In the late hours of Tuesday, December 27, Moscow’s traffic picture showed notable congestion, reaching what local observers describe as ten points on the traffic scale. This assessment comes from the Yandex.Traffic service, which monitors roadway conditions across the city. Across several major corridors, investigators observed slowdowns that affected the Third Transport Ring as well as the Garden Ring. Specific choke points included Tverskaya Street, Mokhovaya Street, and Novy Arbat, together with the Moskvoretskaya, Bernikovskaya, and Kedrashevskaya embankments where vehicles faced delays and slower movement. The pattern mirrored a week earlier, on December 20, when a similar surge in congestion was recorded, again reaching the same level of severity. Such fluctuations highlight how the holiday period puts extra pressure on urban transportation networks, extending beyond a single artery to create a wider state of gridlock during the evening drive. External observers note the recurring nature of this heavy traffic as the city transitions into the New Year season, when business activity, travel plans, and festive shopping converge, triggering longer trips and higher car usage on familiar routes.
Beyond the city’s roads, the broader mood around the holidays often includes elevated stress for residents and visitors alike. A recent online health management survey conducted by Budu and the express delivery operator SDEK shines a light on common pressures during the lead‑up to the New Year. The survey found that the largest share of respondents cited a heavy workload at work as a primary stressor, with around a quarter of participants reporting this factor. Lines at stores and rising prices for holiday goods were also highlighted as significant concerns. In contrast, only a minority expressed frustration with traffic jams themselves, while a similar share indicated worry over winter weather conditions such as snow and mud, and a portion of respondents noted displeasure with darkness after sunset. The results show how comfort and planning for the holidays depend on a mix of workplace pace, consumer costs, and travel conditions, and they underscore the way everyday transportation challenges can blend with seasonal anxieties during this time of year [Budu, SDEK survey data].

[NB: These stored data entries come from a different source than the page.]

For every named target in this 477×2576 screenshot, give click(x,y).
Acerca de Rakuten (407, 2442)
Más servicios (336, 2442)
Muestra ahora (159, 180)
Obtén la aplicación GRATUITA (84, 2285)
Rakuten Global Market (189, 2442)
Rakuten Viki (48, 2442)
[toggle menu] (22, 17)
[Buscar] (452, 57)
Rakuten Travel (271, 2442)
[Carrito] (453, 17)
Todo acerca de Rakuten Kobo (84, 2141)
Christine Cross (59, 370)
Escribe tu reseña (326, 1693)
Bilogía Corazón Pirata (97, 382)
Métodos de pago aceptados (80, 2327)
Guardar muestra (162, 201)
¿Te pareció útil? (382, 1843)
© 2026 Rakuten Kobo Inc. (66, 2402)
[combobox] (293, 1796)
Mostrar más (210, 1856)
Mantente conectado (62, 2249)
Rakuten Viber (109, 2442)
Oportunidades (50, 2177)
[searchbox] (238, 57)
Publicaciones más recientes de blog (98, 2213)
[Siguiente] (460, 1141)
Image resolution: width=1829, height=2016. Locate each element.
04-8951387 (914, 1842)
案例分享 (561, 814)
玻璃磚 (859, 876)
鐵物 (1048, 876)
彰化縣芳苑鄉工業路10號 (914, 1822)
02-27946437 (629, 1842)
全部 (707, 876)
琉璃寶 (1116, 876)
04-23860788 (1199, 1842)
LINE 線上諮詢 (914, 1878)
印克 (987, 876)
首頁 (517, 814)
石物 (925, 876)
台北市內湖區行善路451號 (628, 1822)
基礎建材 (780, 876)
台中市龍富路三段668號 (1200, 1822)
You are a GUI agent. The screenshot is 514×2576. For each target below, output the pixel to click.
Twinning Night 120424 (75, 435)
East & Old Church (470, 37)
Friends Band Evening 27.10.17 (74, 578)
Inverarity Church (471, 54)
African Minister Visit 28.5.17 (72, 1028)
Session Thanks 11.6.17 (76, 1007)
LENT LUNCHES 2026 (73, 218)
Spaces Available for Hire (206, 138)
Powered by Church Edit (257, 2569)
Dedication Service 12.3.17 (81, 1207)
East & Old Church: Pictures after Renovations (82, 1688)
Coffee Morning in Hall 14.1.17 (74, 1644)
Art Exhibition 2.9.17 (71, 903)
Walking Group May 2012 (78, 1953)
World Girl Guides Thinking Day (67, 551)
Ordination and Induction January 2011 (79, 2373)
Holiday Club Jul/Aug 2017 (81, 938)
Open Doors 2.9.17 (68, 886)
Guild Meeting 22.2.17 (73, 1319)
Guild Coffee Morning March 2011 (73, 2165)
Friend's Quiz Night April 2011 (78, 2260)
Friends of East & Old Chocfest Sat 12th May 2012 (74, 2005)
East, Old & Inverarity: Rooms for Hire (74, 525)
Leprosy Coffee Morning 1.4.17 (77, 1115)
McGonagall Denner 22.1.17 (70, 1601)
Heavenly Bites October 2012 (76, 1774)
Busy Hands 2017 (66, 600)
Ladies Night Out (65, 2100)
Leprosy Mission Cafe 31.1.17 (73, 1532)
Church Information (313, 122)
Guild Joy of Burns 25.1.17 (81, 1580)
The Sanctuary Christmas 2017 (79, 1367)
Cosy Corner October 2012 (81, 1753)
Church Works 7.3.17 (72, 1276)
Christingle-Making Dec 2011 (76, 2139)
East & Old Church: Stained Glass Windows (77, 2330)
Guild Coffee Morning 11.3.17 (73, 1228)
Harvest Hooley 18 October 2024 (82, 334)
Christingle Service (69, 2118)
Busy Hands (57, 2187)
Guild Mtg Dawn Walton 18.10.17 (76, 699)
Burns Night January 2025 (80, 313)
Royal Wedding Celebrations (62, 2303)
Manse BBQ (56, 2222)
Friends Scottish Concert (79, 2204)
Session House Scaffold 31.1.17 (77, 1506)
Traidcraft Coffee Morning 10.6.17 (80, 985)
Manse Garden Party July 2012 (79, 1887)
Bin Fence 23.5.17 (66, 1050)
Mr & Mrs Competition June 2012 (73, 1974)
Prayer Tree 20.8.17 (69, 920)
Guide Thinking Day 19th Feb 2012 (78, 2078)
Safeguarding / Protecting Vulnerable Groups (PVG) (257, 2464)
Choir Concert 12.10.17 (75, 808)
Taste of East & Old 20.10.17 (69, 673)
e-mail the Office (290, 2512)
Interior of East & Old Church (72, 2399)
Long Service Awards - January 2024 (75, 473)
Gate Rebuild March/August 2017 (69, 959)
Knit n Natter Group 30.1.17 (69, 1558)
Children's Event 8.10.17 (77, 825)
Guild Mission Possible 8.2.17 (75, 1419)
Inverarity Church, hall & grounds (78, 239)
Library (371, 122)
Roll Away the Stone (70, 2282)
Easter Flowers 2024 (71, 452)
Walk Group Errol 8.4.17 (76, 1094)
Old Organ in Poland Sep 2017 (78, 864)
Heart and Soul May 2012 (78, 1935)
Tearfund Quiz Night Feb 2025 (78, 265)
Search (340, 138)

For readers in North America, the pattern observed in Moscow offers a useful reminder. Holiday periods across major cities often bring higher inbound and outbound traffic, longer queues at essential services, and more crowded roads in the evenings. Travelers and commuters can counterbalance some of this pressure with proactive planning: checking live traffic feeds, arranging flexible work hours when possible, and mapping routes that avoid known junctions during peak times. Local driving behavior illustrates a universal theme of the season: when everyone moves at once, congestion tends to spread beyond the immediate bottlenecks and ripple through the wider network. This is not merely a Moscow phenomenon; it mirrors the experience many North American cities see during the week between Christmas and New Year’s when the combination of shopping runs, service closures, and festive events creates a dense, citywide travel pattern that demands patience and preparation [Budu, SDEK survey data].